A/B test analysis funnel
From experiment completion through results analysis and ship decision.
Thousands of A/B tests run and get abandoned because nobody ever finishes the analysis. This template enforces the full decision loop: from experiment completion through statistical rigor, business-impact thresholds, and rollout strategy. It's the difference between running tests and learning from them.
The two critical gates — statistical significance and business impact — prevent two common mistakes: shipping a meaningless difference because it "feels good" or killing a real win because the effect was small. Both are questions the funnel forces you to answer explicitly.
When to use this template
- Experimentation governance — onboard new teams to your company's test-and-ship standard, so nobody ships without hitting both gates.
- Test postmortems — when a shipped feature underperformed, trace back to this diagram: which gate did you skip? Often the problem was business impact was never quantified.
- Roadmap planning — show which experiments won and why, so leadership sees data-driven decisions instead of hunches.
How to adapt it
Customize thresholds and add domain-specific gates:
- Add a sensitive cohorts analysis between significance and ship: check whether the win holds for VIP customers, enterprise customers, or international regions, or if it hurts a key segment.
- Insert a cost-benefit analysis node: some tests win the metric but increase latency, infrastructure cost, or support burden. Quantify the tradeoff.
- Add a winner rollout template: after "Plan rollout", detail your gradual-ramp strategy (canary 10% → 50% → 100% with time gates between).
Drag nodes to customize the gates for your business — the editor regenerates the Mermaid code automatically.
Mermaid code
Copy it anywhere Mermaid is supported — GitHub, Notion, or your docs.
flowchart TD
A[Experiment ends] --> B[Collect results]
B --> C{Sufficient sample size?}
C -->|No| D[Extend experiment]
D --> A
C -->|Yes| E[Calculate metrics]
E --> F{Statistically significant?}
F -->|No| G[Mark as inconclusive]
G --> H[Document learnings]
F -->|Yes| I{Result aligns with goal?}
I -->|No| J[Analyze failure mode]
J --> H
I -->|Yes| K{Business impact sufficient?}
K -->|No| L[Deprioritize]
L --> H
K -->|Yes| M[Plan rollout]
M --> N[Ship to 100%]
Frequently asked questions
- What makes an A/B test result statistically significant?

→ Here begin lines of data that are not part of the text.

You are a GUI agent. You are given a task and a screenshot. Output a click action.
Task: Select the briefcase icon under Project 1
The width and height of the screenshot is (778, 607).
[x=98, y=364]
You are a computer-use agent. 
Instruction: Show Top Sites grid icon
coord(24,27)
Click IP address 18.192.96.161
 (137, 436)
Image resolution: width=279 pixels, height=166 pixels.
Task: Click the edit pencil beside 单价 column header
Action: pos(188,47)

- Your sample size and observed difference combine to create a p-value. If p < 0.05, the result is statistically significant (95% confident the difference is real, not random chance). Online calculators exist, but most analytics platforms (Amplitude, Mixpanel, Statsig) compute this automatically. Never ship a test that 'looks good' without hitting significance — randomness tricks you.
- Why do you need both statistical significance AND business impact?

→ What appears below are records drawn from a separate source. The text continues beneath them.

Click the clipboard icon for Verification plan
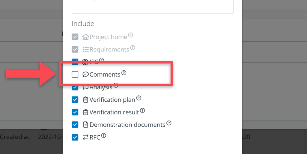This screenshot has width=307, height=154. tap(85, 100)
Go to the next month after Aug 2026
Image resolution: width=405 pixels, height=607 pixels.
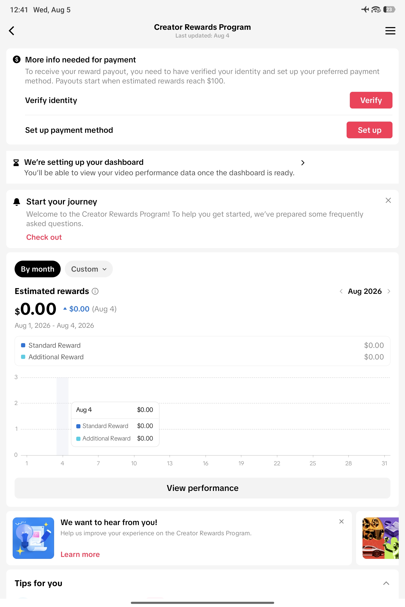(x=389, y=291)
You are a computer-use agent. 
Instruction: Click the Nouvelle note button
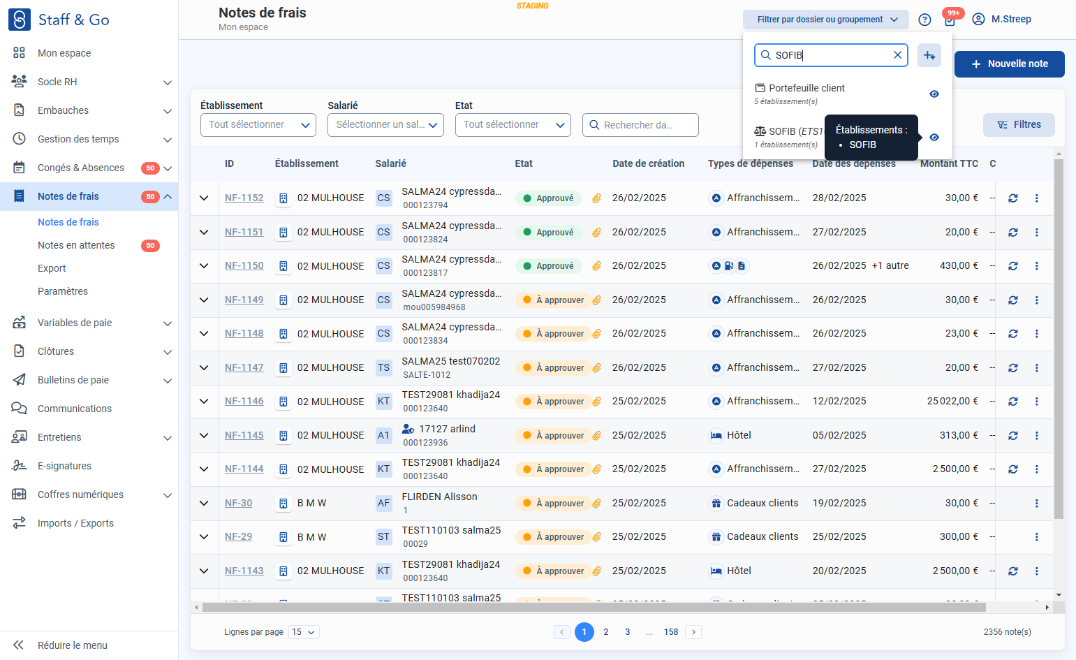[x=1010, y=64]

- A test can be statistically significant but move the metric by 0.1%, creating engineering debt for no real gain. Conversely, a 3% lift that's not quite significant at p=0.08 might still be worth shipping if the volume is huge. The funnel forces both questions: Is it real? Is it worth doing?

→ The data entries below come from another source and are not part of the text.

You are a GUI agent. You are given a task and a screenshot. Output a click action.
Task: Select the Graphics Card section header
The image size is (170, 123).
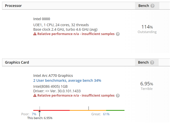click(17, 62)
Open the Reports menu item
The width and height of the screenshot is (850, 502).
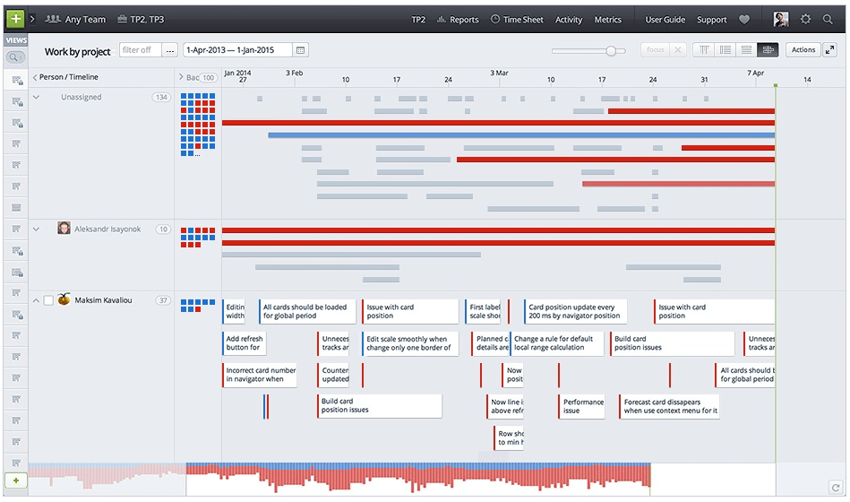(458, 20)
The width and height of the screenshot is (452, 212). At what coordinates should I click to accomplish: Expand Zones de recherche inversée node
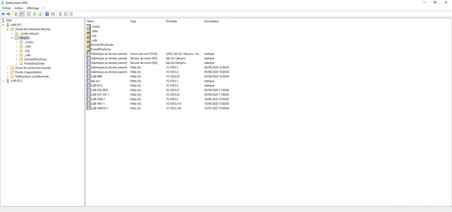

- What should I do if a test is inconclusive?
- Extend the experiment if possible — more data clarifies the picture. If not, document what you learned (the direction was neutral, the implementation was complex, users didn't notice the change) and move on. Use those learnings to design the next experiment. Visual edits regenerate clean Mermaid, so you can update the diagram as the test runs.
- How do I handle rollout risk when shipping a winning test?
- Start with a 10% canary rollout, monitor for 24 hours (did metrics hold? did errors spike?), then 50%, then 100%. If something breaks, roll back and investigate. The 'Plan rollout' node is where you insert this gradual-ramp strategy before the final ship step.